I don’t disagree that examples from other totalitarians would be good.
I think Steyn wanted to address a continuum or progression of abuses and this was best done within the context of a single nation, e.g. USA vs. Germany. I do agree that it would be nice to have a change now and then, not always picking on the Huns.
It is, but you can see it happening all around, every day. You have thought crimes everywhere handled "benignly" as are many of Steyn's examples. There is nothing benign about destroying a man's life, stealing his property and, eventually, putting him in prison because he won't behave like a proper slave and bake a cake as a judge and a "chancellor" ordered him to do.

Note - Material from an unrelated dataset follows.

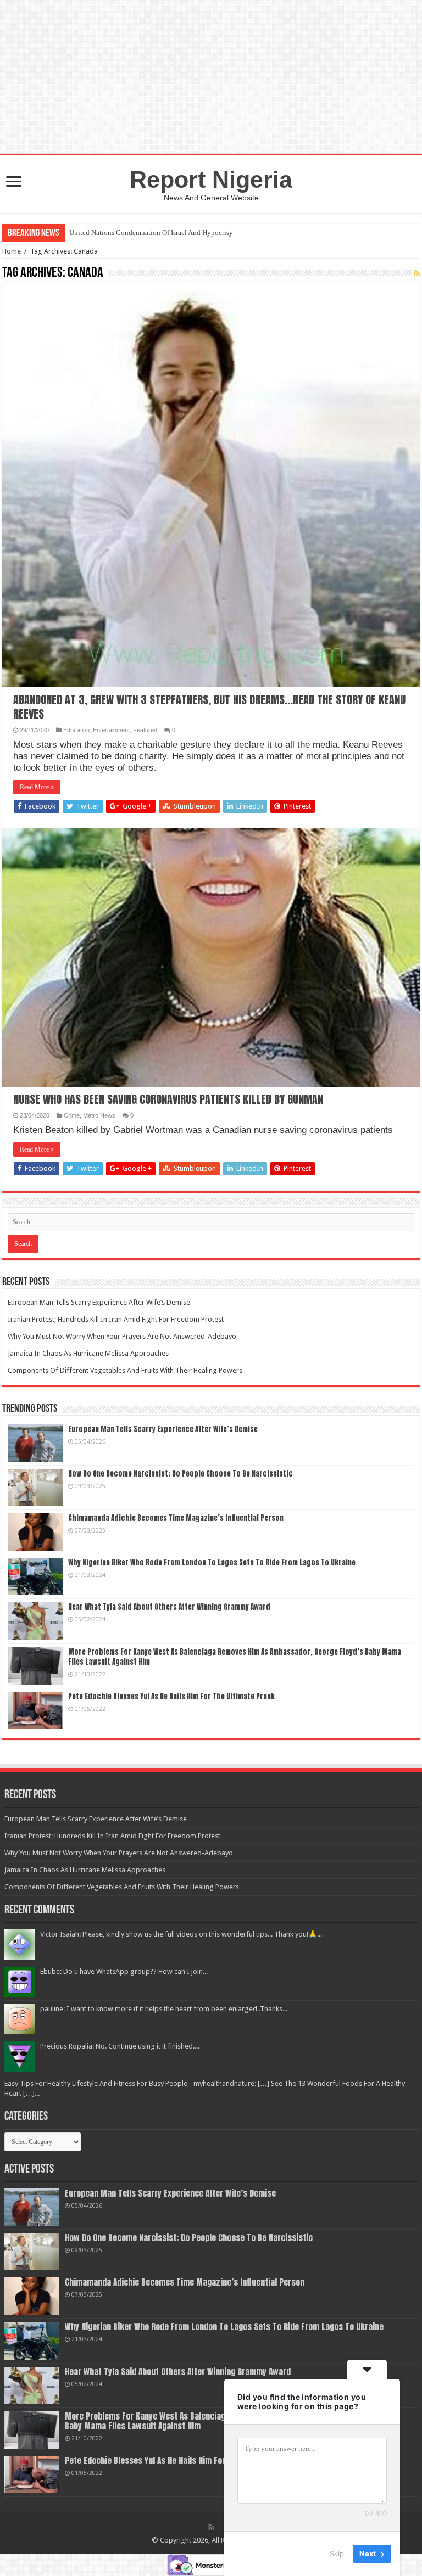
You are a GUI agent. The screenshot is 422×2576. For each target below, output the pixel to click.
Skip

So far many followers of NASCAR have told the NASCAR "leaders" to place it where the sun don't shine. What we need is NASCAR "leaders" to say that to the thought police.
We need a bunch of governor's to tell the Supreme Chancellors to rule however they like, but "Your rules don't apply in our state." Then they need to make that stick.
I don't know if the good guys can win in this, but they can at least die with dignity. Many of the good guys still have guns.
Gotta disagree that comparisons to largely communist regimes provide a better approach.
While the use of comparison to Hitler and Nazism is well-recognized as what is often a desperate rhetorical crutch, I would (and will) argue that’s not the case with Steyn. Moreover, substituting Stalin and his ilk just sets one up for accusations of “neo-McCarthyism”, a reaction as knee-jerk as those engendered by bringing up the Nazi’s.
Moreover, once one hits the level of authoritarianism idealized by all these regimes, left/right distinctions pretty much fade away - granted, Hitler had a fondness for much that was traditional, but that didn’t include the Church (the Nazi’s gravitated to neo-paganism), and they were after all national *socialists*, albeit socialism that began more like the crony capitalism favored by our overseers rather than local soviets commandeering the means of production. At least for me, the heart of being a man of the right is a desire for less, not more statism - in that sense, Nazi’s and commies are virtually indistinguishable.
But the key distinction is that all the other examples of possible points of comparison involve regimes instituted by the sudden, drastic and generally violent upheaval of existing social structures. Steyn’s key point is that the horrors of Hitlerism came about through a steady perversion of the political and social structures then established. In about a generation, the Germans and Austrians went from the culture responsible for the “Ode to Joy”, Bauhaus, and sulfa drugs to the “Horst Wessel March”, Dachau, and Zyklon B - not in a dramatic overnight turn of events, but as the result of a steady progression (or regression) not just in the nature of the leadership, but in the national ethos.
If anything, Steyn doesn’t go far enough. In Walker Percy’s “Thanatos Syndrome”, there’s a short passage about a couple of Weimer-era doctors putting out a work on “The Defense of the Destruction of Life Without Value”. From intellectual positions like that, Walker implies, it’s only a short trip from the sterilization of the mentally defective to the systematic elimination of those judged to be the untermensch. In our country, where a regulation protecting the delta smelt can persist for decades in the face of a state-wide drought, while a regulation affecting an abortion clinic will get slapped down before the ink is dry those are lessons we probably should be noting.